Although these things may not be "discussed", they can certainly be thought about by your POV character. She is doing something highly unusual, there must be (and have been) something highly unusual about her thinking.

What was that? Is she fearless when all other women are fearful?

A woman can be fearless (in the literal sense) and still want to behave as a traditional woman in her culture. In many cultures women accepted inequality without qualm, they believed in it themselves. They accepted that husbands sleep around, but women never did.

You shouldn't make your historical figure a paragon of early Female Equality, she clearly was not. If you want to stay true to the historical account, you need to find a coherent set of beliefs and mental traits (like not feeling fear), a driving purpose that lets her become a warrior out of necessity without challenging the role of women in her society, or even her role as a woman. She just has what is to her, a compelling reason to fight, and it is not pride, and not to prove she is the equal of any man, it is for something else: to save something or someone she loves.

If you have already made your historical figure a paragon of early Female Equality, then you have already broken with the historical record. You can continue to break with it by ignoring these later passages about "after the war" and a return to being subordinate. Personally I'd prefer the other approach, that would be a more interesting character.

Resolve the psychology. In a way, what you have is a "Buffy the Vampire Slayer" challenge. Buffy (starting out) was a girly girl and wanted to be, but was also a consummate fighter in lethal combat.

Your challenge is to make a woman be a consummate soldier without saddling her with a bunch of male attributes. Fighting, killing, courage, and self-sacrifice are not the purview of only men. You need a woman that wants to be a woman in her culture, that wants to bear and raise children, that doesn't mind sharing her husband and sees a mistress as sharing the load in keeping him happy. In many such cultures the women aren't jealous because they depend on their husband's socially-enforced honor in his commitment to provide for his wife (or wives) and children; and they never expected the husband to be faithful. It isn't only China; check out the Old Testament; the male religious leaders were promiscuous as hell and never punished for it.
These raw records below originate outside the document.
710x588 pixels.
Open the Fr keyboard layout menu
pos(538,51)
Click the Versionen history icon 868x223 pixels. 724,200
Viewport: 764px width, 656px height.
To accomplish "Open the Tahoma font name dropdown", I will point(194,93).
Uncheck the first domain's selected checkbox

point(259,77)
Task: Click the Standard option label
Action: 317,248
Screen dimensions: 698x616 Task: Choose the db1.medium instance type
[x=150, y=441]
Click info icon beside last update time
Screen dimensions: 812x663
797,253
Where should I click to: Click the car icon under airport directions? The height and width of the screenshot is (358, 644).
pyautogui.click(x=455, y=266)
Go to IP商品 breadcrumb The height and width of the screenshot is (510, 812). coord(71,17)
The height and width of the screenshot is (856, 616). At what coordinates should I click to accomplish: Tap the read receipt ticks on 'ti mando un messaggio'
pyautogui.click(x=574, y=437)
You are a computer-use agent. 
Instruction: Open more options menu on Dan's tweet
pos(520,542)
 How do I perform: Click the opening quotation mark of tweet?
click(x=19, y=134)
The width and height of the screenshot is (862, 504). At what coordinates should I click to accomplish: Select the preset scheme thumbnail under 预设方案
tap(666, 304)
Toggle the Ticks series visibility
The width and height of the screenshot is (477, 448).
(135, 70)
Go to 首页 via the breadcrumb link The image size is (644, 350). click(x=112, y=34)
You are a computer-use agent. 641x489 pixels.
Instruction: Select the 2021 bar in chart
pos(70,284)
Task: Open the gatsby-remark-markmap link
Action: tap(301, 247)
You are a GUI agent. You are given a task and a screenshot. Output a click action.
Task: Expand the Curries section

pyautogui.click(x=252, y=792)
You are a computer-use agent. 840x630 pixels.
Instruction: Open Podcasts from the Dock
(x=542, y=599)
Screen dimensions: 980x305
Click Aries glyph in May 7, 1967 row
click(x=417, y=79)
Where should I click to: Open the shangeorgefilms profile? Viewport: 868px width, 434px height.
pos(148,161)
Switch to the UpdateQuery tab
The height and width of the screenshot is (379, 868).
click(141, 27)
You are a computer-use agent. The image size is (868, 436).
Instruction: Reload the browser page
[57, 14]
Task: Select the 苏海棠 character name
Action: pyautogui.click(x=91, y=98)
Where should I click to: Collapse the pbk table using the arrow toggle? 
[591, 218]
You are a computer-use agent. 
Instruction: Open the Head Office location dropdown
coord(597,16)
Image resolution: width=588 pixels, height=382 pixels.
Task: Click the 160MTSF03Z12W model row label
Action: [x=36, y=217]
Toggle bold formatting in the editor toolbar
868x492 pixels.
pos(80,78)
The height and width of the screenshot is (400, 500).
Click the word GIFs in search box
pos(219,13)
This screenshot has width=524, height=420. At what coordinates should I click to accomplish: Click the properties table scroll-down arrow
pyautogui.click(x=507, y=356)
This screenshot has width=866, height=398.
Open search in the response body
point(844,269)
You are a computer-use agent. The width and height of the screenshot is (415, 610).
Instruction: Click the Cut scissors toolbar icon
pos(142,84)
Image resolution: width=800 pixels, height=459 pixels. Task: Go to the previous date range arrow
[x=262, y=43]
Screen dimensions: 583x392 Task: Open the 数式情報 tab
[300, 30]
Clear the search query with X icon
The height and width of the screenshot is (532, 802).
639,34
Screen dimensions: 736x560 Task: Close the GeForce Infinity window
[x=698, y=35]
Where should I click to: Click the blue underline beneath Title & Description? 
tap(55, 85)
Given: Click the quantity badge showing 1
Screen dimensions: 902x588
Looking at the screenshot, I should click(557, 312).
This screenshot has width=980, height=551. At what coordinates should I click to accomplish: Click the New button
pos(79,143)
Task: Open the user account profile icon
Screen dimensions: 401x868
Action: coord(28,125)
But at the same time, your character needs some driving reason to become a soldier, to protect something she holds dear (a principle or actual property or persons). And the mental traits that allow her to do what no other women do; defy the traditions she loves and fight, because she thinks those traditions will be lost if she doesn't step up. But once that war is won, she can lay down her sword, and become the traditional woman she wanted to be all along.

That is the nature of the internal struggle you need to portray, in her thoughts and to show in her actions. Yes, she fights, but when she is not fighting she does not behave as a man, she behaves as a women. Buffy wants to live the cliché pretty high school girl's life. She is denied that by the necessity of being a hero and saving the world, but she never becomes a man! Your character is similar, and needs to thread the same needle.